DOCUMENT SECTION:
=== Section Start ===

The Plaza is a Grade II* listed art deco single-screen cinema and theatre in Stockport, Greater Manchester, England. It opened in 1932, its construction having involved the excavation of the sandstone cliff behind it. After an initial closure in 1966 and a subsequent period in use as a bingo hall by Rank Leisure, it has now been restored as a cinema and theatre, showing films and staging live shows.

== Building ==
The building was designed in 1929 by William Thornley and constructed in 1932–33. It is in the Art Deco style, and is of brick, with much internal structural steelwork, and with its front elevation clad in faience, a glazed architectural terracotta. It contains a double-height auditorium with a gallery and small stage. The auditorium is decorated with vaguely Greek and Egyptian plasterwork and mouldings, including a broad proscenium arch, pilasters with Corinthian capitals, and friezes of dancing maidens and musical instruments. Many motifs were derived directly from the 1925 Paris Exhibition of Decorative Arts. These features were enhanced by a sophisticated concealed Holophane lighting system, fragments of which survive. It had an original seating capacity of around 1,873, and in its restored state has 614 seats in the stalls, 318 in the front circle and 254 in the rear circle (the balcony).

There is also a foyer with a long, first-floor restaurant above, overlooking Mersey Square. It was listed in 1997 at Grade II* by Historic England. It is described as a "remarkably lavish exercise in the Art Deco style", and an "exceptionally complete example of a 1930s 'super' cinema, which survives little altered and retains its Compton organ".

===Compton theatre organ===
The Plaza's original organ is still in situ. It was built by the John Compton Organ Company and was ready in time for the opening of the cinema on 6 October 1932. It was the first Compton theatre organ to be built with sunburst decorative glass panels, which can be illuminated in a range of colours, and is now one of the very few that remains in its original location.

The Compton organ is a three-manual instrument with a unique 150 stop tab layout which was designed for the Plaza by Norman Cocker, the resident organist from Manchester Cathedral, and Arthur Ward, one of the original Directors of the Plaza. It has in addition 42 toe and thumb pistons. There are 11 ranks of pipes contained in two chambers, one over the other to the right of the stage. These are concealed behind the decorative grille in the wall. There is no electric amplification, as the sound is produced acoustically straight from the organ pipes. The console is on a lift so that it can rise out of the floor, adding to the theatrical effect. As there is no amplification the organist controls the volume using swell pedals that operate shutters in the grille. It is played before shows, and during silent movies, variety shows and musical interludes between films. The organ can supply a large range of effects from sleigh bells to aircraft and sea sounds.

== History ==
=== Early history ===
The first plans for a cinema on this site were made speculatively by William Thornley in 1929. It was a conservative scheme that incorporated a motor garage, a billiard hall, and a restaurant all above a 1,600-seat cinema. Thornley, an architect originating from Bolton who had trained with Bradshaw Gass & Hope, was experienced in designing small-scale silent film cinemas.

=== Section End ===

REQUIRED ACTIONS:
• 1. In the text about the Plaza in Stockport, in what year did Historic England list the building at Grade II*?
• 2. Translate this sentence from the text about the Plaza into Spanish: "It contains a double-height auditorium with a gallery and small stage."
• 3. Continue the text about the Plaza cinema in Stockport from where it stops.

SUPPLIED MATERIAL:
=== Section Start ===

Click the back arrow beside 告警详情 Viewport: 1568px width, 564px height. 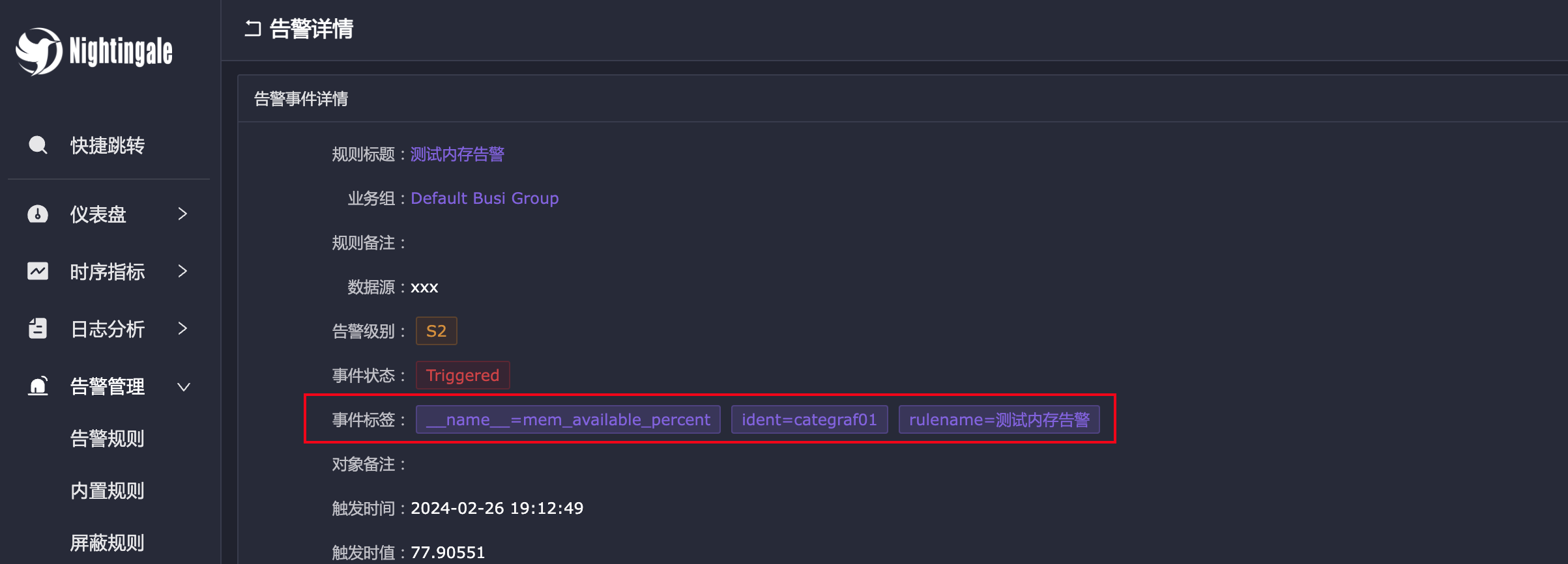(253, 29)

=== Section End ===

SET OF ANSWERS:
• 1. 1997

• 2. Contiene un auditorio de doble altura con una galería y un pequeño escenario.

• 3.
Directors of the Ambassador cinema circuit, Fred Read, Alfred Snape and Arthur Ward had just opened the 1,850 seat Regal Cinema 7.9 mi away in Manchester Road, Altrincham, were looking for a site in central Stockport in 1931. They evaluated Thornley's speculative scheme but rejected his original design. As a condition of buying the site on Mersey Square to develop, they commissioned him to adapt the plans for the Regal Altrincham - which was designed by Drury & Gomersall and described as the 'Cathedral of the Movies' - for the smaller and more restricted Stockport site without reducing the seating capacity for 1,850 patrons. (Note: The Regal, Altrincham was destroyed by fire in 1956. Nothing remains.)

Although he was uncredited due to part of the sale contract, Joseph Gomersall from the Regal's design team is responsible for the interior design rather than Thornley. He had travelled around Europe to sample the latest architectural trends and had a professional background in theatre design.

A row of cottages previously occupying the site were purchased and demolished. A set of limestone steps was then built to connect Mersey Square with the higher-level Lawrence Street, which are now known as The Plaza Steps. 10,000 tonnes of sandstone was excavated to a depth of 42 feet to create The Plaza and the adjacent steps, leaving the building partially underground and secured by 111 rock bolts. The Plaza was welcomed by the local cinemagoers but opposed by the local business community, unhappy about the use of labourers from elsewhere while the town was still suffering from the Great Depression. Technically the cinema had all the latest equipment; the projectors that could project silent and sound stock, and a Compton organ to be played during the silent news reels. It opened as a cine-variety venue.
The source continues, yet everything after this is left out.